TASK GOAL:
Leaving out all pictures, transcribe exactly the lines between the line with "1600x900 pixels." and the last line of the records below, both included.

DATA RECORDS:
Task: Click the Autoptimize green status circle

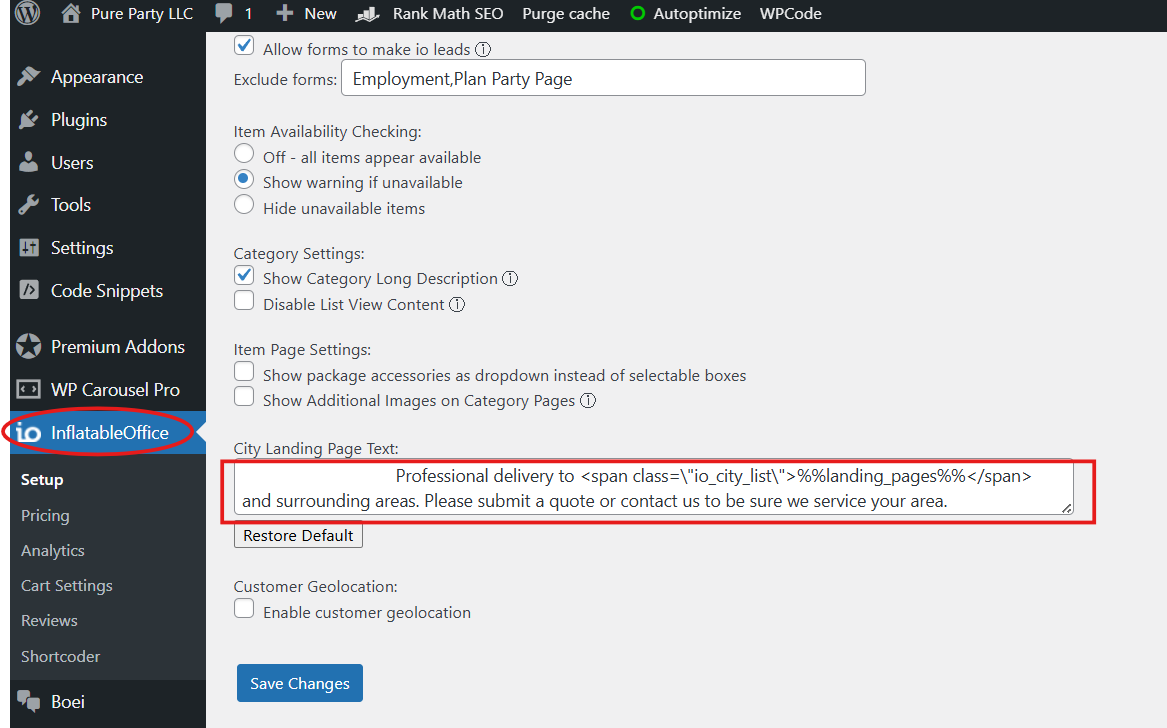Action: pyautogui.click(x=637, y=14)
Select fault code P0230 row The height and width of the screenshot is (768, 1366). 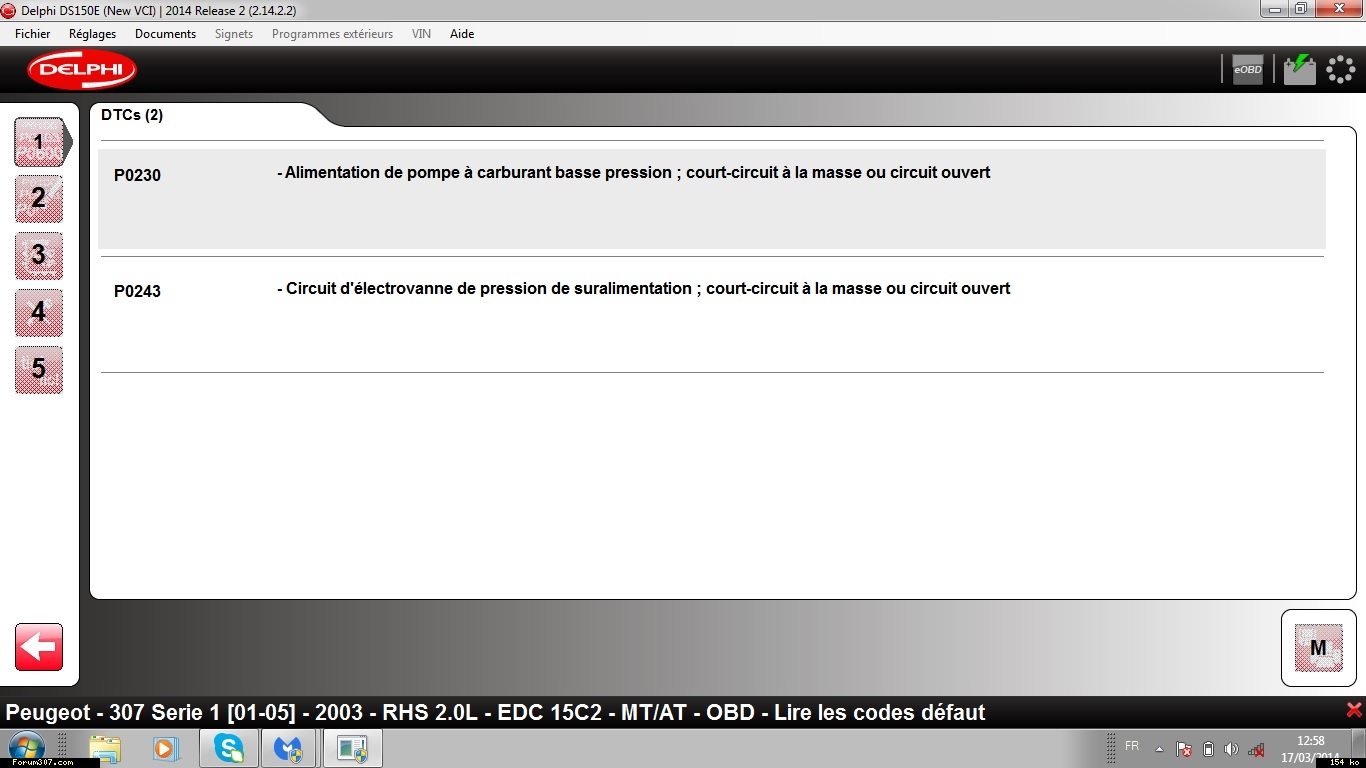[711, 198]
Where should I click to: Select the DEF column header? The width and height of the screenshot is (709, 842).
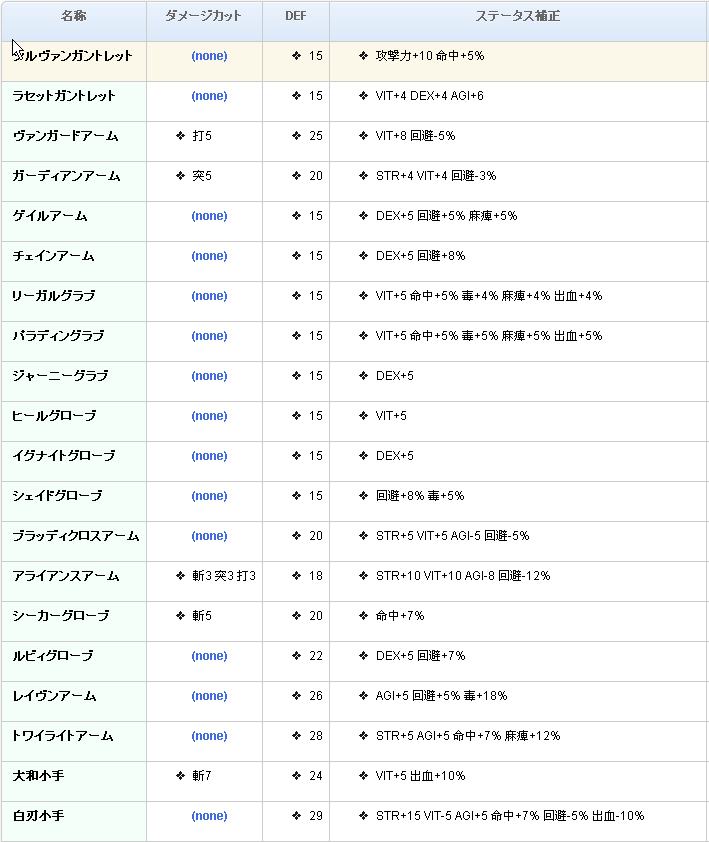tap(296, 17)
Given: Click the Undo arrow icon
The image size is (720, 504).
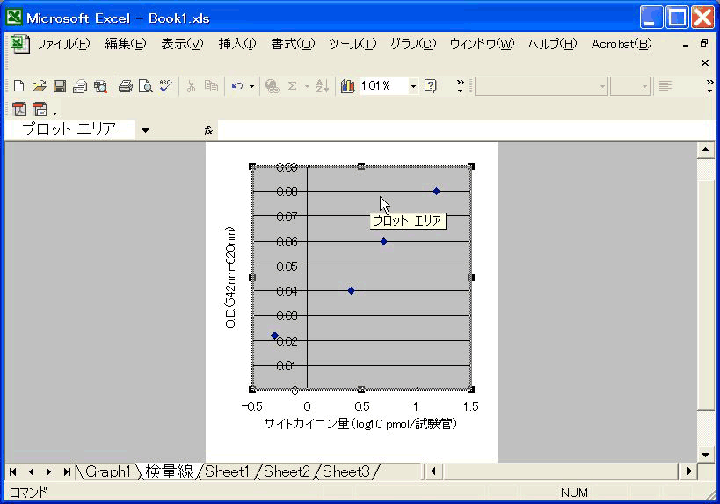Looking at the screenshot, I should tap(237, 87).
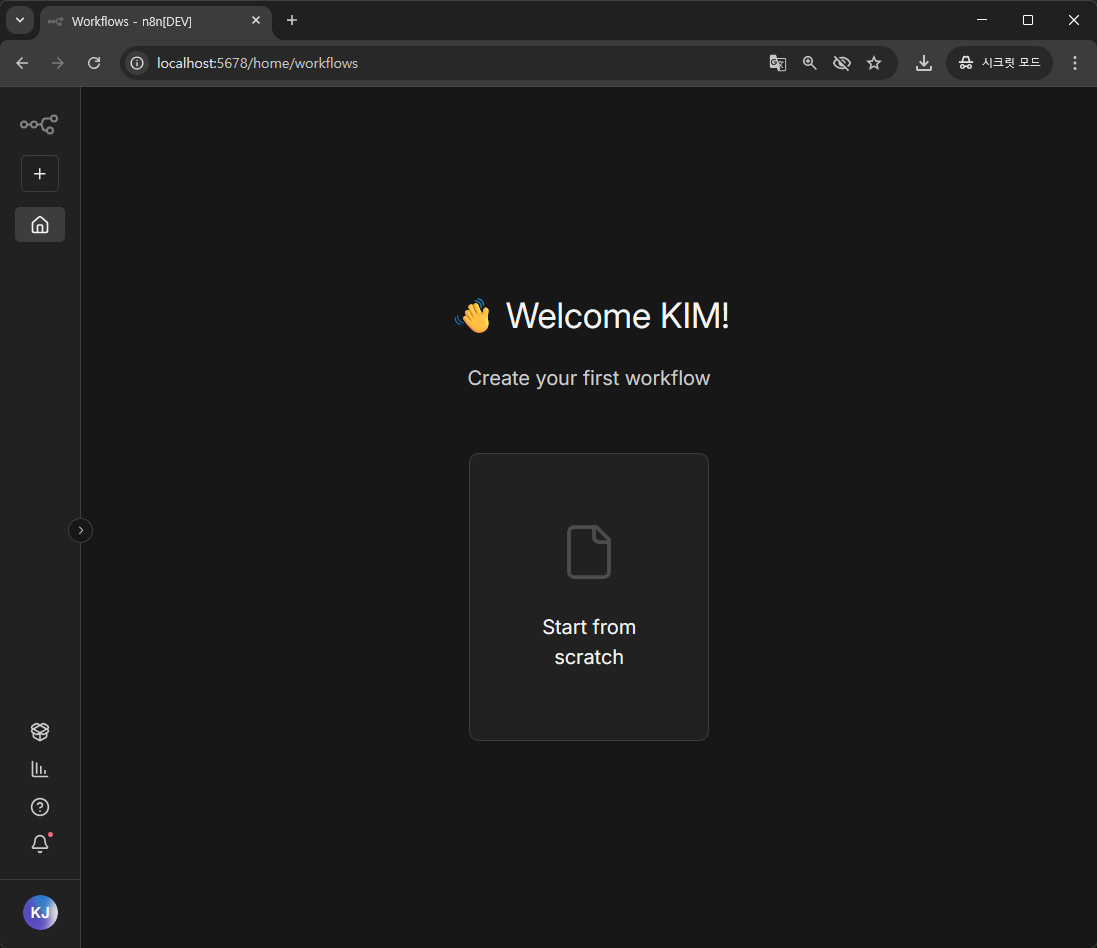1097x948 pixels.
Task: Expand the sidebar with the chevron arrow
Action: coord(81,530)

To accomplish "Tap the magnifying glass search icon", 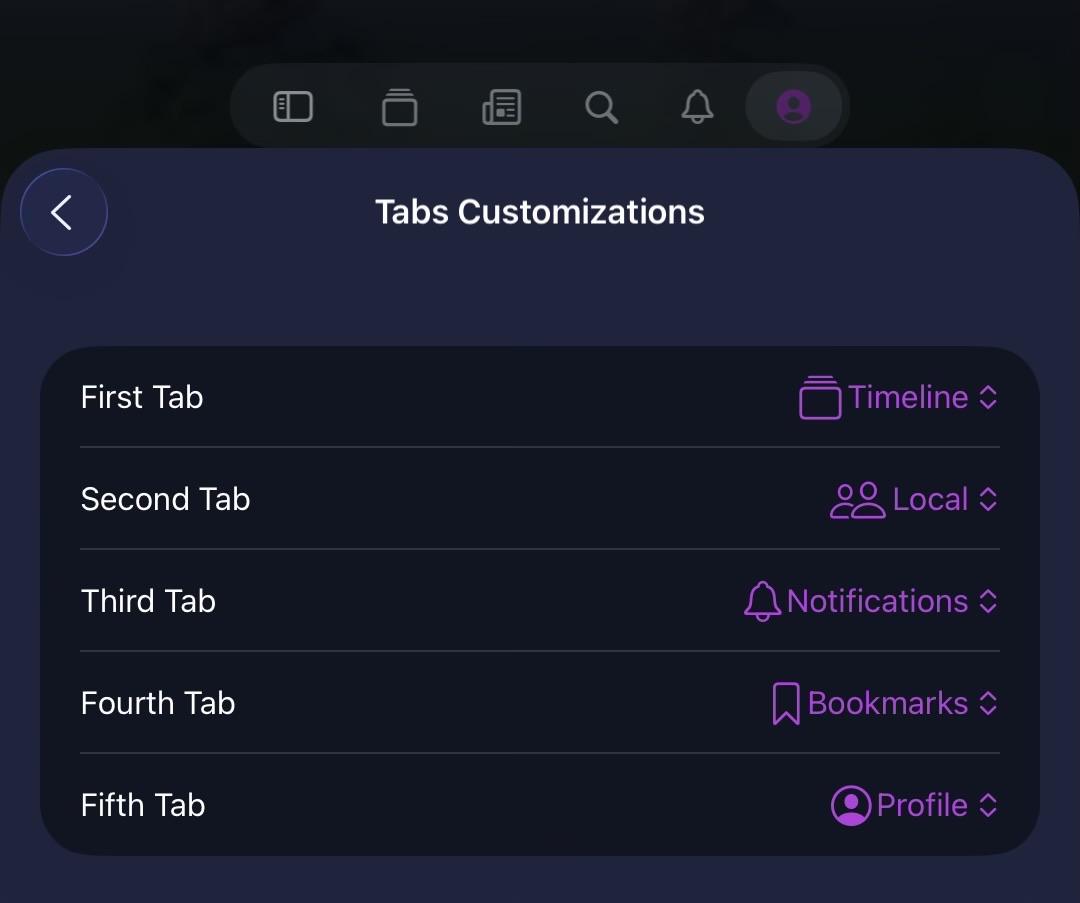I will tap(601, 107).
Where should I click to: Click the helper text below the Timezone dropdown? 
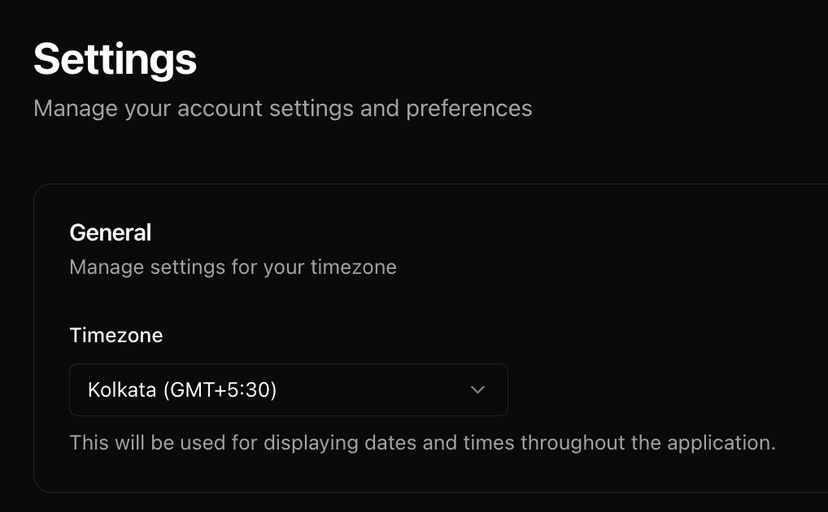coord(422,442)
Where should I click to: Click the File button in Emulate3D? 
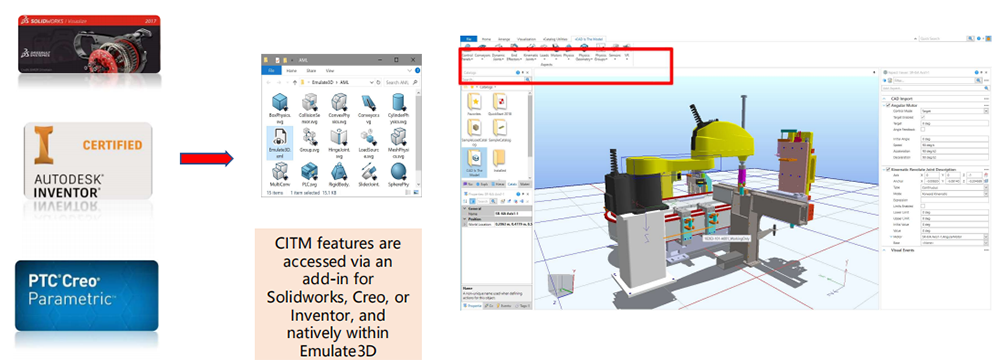coord(469,39)
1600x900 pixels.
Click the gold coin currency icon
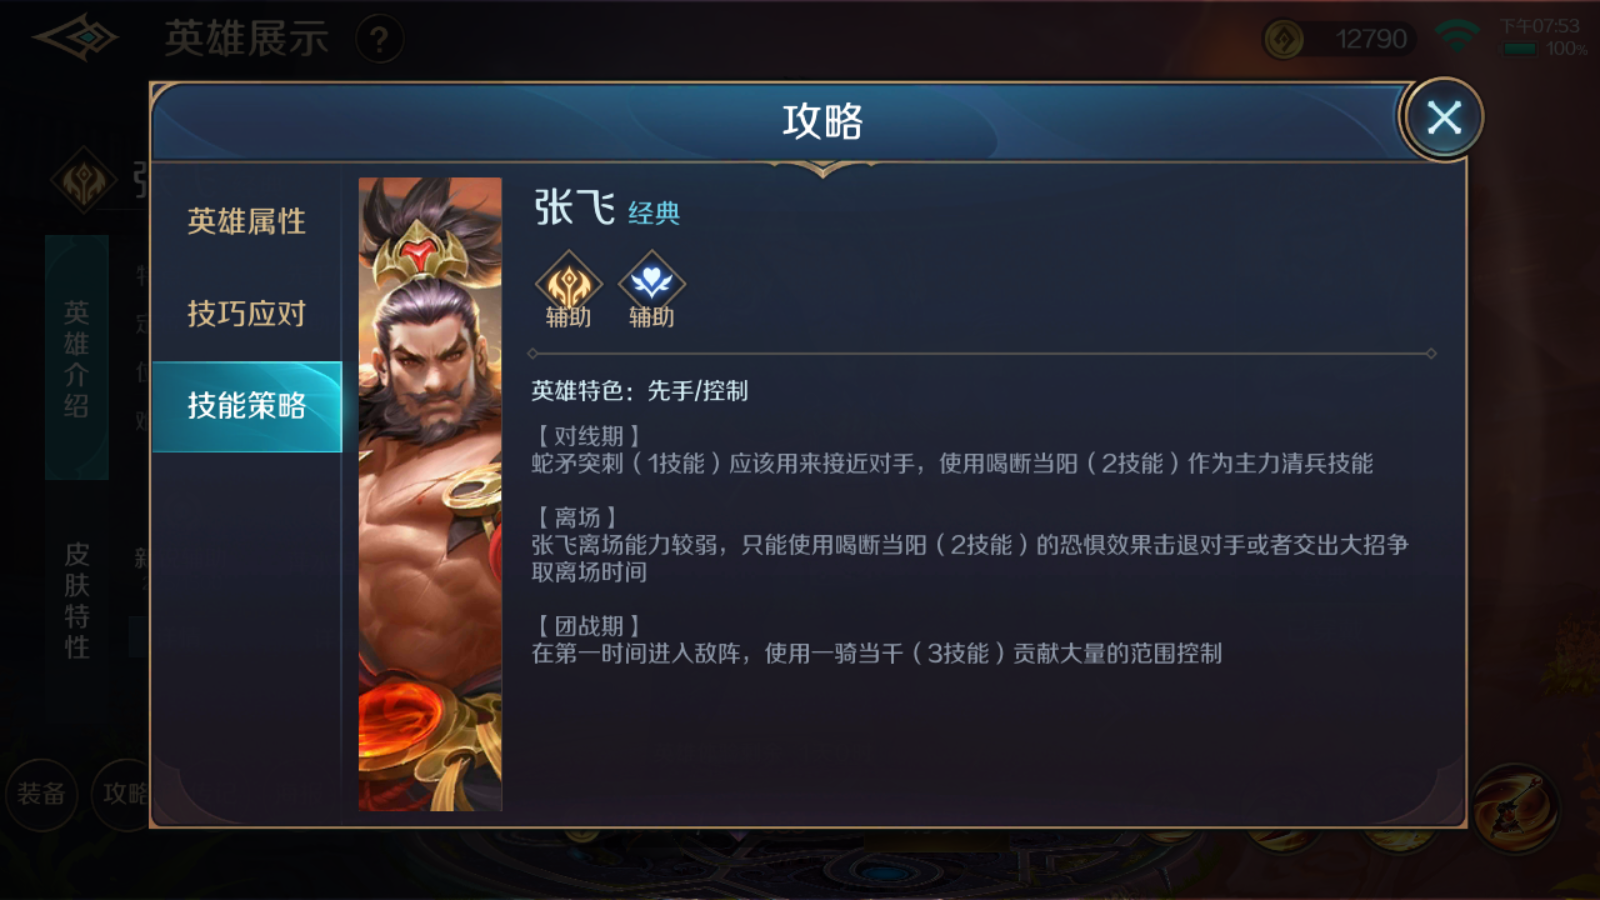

ANSWER SPACE:
1600x900 pixels.
Click the gold coin currency icon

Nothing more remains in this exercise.